I have been amused by the ongoing battles over telemarketing and the do-not-call rules of the Federal Trade Commission and Federal Communications Commission. The stupidity and hypocrisy displayed by all sides are pretty close to the top of the scale, and I’m already using a Washington scale, which allows lots of room at the top.
Let’s begin with the litigation over the FTC’s rule. I don’t begrudge anyone the right to litigate to protect a vital interest. The companies and trade associations fighting the no-call rule are welcome to their day in court. However, their tactics and legal strategy certainly can be questioned.
The telemarketing industry has respectable constitutional arguments about no-call lists. I don’t buy the arguments, but they aren’t the issue today. Much more amusing is the litigation brought by the Direct Marketing Association questioning the statutory authority of the FTC to issue the do-not-call rule.
As everyone knows, the DMA won its argument before the District Court in Western Oklahoma. Winning an argument doesn’t mean that the strategy is necessarily right, however. Everyone also knows that the court’s decision was overturned immediately by a new statute enacted by Congress in record time and signed right away by the president.
A Pyrrhic victory is a victory so costly that it is hard to distinguish the winning side from the losing. The DMA didn’t even win a Pyrrhic victory. Telemarketers got slaughtered because of the decision. The lawsuit was a bump in the road to a predictable but still impressive congressional response.
Politicians see the same public opinion polls that the industry sees, and everyone knows that the public hates telemarketers. That is why the legislation passed so easily and so quickly. Congress can act expeditiously when a consensus exists. Telemarketers are without political defenses in this environment.
So the litigation resulted in the strongest possible demonstration of public and political antipathy toward telemarketers. Is that what the industry wanted to have in the background as it fights a constitutional battle that could come out either way? Finley Peter Dunne’s Mr. Dooley told us more than 100 years ago that the Supreme Court follows the election returns. The speed and clarity of the congressional action will do nicely as a proxy for actual returns. The industry couldn’t have put itself in a worse position if it tried.
Let me add a word about the American Teleservices Association’s estimate that the no-call list would result in the loss of 2 million jobs. Evidence is already piling up showing that the estimate was more industry hysteria. The estimates will come back to haunt the ATA.
Then we have the FCC. After years of ignoring the do-not-call provisions of the Telephone Consumer Protection Act, the FCC suddenly decided that it wanted to be a player and reconsidered its 1992 decision not to have a national no-call list. Why did the FCC act now? Because it didn’t want the FTC to have all the press. Even so, the FCC had to complicate matters considerably by writing a slightly different rule.
Meanwhile, let’s not forget the FTC. In the rush of litigation, legislation and hoopla surrounding the do-not-call follies, one major point has been overlooked by nearly everyone. The FTC’s basic no-call rule isn’t very helpful to consumers because it is riddled with loopholes. I don’t expect most readers of DM News to agree with that characterization, but you are likely to agree that the rule does little to stop the ability of many companies to telemarket.

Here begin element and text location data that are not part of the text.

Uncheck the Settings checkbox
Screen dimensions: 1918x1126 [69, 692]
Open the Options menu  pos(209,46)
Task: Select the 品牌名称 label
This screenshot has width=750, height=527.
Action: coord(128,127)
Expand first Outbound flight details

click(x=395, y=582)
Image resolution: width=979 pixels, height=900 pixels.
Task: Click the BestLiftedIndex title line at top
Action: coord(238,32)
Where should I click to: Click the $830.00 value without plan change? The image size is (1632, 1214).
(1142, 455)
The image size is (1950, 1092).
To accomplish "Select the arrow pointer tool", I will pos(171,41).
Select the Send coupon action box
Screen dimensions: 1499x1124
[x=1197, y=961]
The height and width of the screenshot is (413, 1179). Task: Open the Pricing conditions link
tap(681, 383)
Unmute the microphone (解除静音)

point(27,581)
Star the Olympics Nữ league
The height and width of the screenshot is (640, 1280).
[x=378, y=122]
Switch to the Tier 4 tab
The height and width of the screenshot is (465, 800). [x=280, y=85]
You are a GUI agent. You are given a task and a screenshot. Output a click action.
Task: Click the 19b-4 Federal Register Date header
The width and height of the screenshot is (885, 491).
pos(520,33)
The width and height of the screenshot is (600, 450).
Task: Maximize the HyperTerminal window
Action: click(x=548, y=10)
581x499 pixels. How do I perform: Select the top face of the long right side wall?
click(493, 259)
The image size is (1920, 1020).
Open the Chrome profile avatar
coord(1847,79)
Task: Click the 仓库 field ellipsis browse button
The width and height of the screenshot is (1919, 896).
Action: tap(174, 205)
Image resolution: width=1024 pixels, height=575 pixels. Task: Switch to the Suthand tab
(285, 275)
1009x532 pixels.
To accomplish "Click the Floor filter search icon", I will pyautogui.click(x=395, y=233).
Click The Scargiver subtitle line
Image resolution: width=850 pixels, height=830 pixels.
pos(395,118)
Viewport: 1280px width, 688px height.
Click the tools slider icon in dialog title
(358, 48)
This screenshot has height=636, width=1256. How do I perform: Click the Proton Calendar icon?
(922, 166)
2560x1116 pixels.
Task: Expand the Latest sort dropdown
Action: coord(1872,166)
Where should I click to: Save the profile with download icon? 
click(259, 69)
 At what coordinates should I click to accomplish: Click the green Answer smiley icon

The rule lets a company call customers based on a prior business relationship for up to 18 months after the completion of the last transaction. For example, a magazine publisher can call subscribers to sell any of its other magazines for the life of the subscription plus 18 months.
How many companies does the average person have continuing relationships with? A short list would include one or more telephone companies, banks, credit card issuers, insurance companies, supermarkets, drugstores, cable TV providers, Internet providers, utilities, brokers, lenders and airlines. A complete list of routine consumer activities that could trigger a telemarketing call notwithstanding the DNC list could go on for pages.
That loophole wasn’t enough for the FTC, so it created another. If an individual merely makes an inquiry of a merchant, the merchant can call the individual for three months. What is an inquiry? Clicking on a Web site? Calling to see whether a store is open? Beats me. The rule has no definition.
Even if the FTC’s do-not-call list and rule are upheld finally by the courts, it won’t take long before the volume of telemarketing calls returns to previous levels. Changes in the nature and source of the calls will result, but companies will find a way to run after telemarketing dollars. Telemarketers will pour through existing loopholes and through new ones yet to be devised. The “contest” loophole is already being exploited. When someone fills out a form to enter a contest, the entry is taken to be authority to make calls.
I can’t tell you what will happen in the end with the litigation. I can, however, predict with confidence that stupidity and hypocrisy about telemarketing will continue at their traditional elevated levels.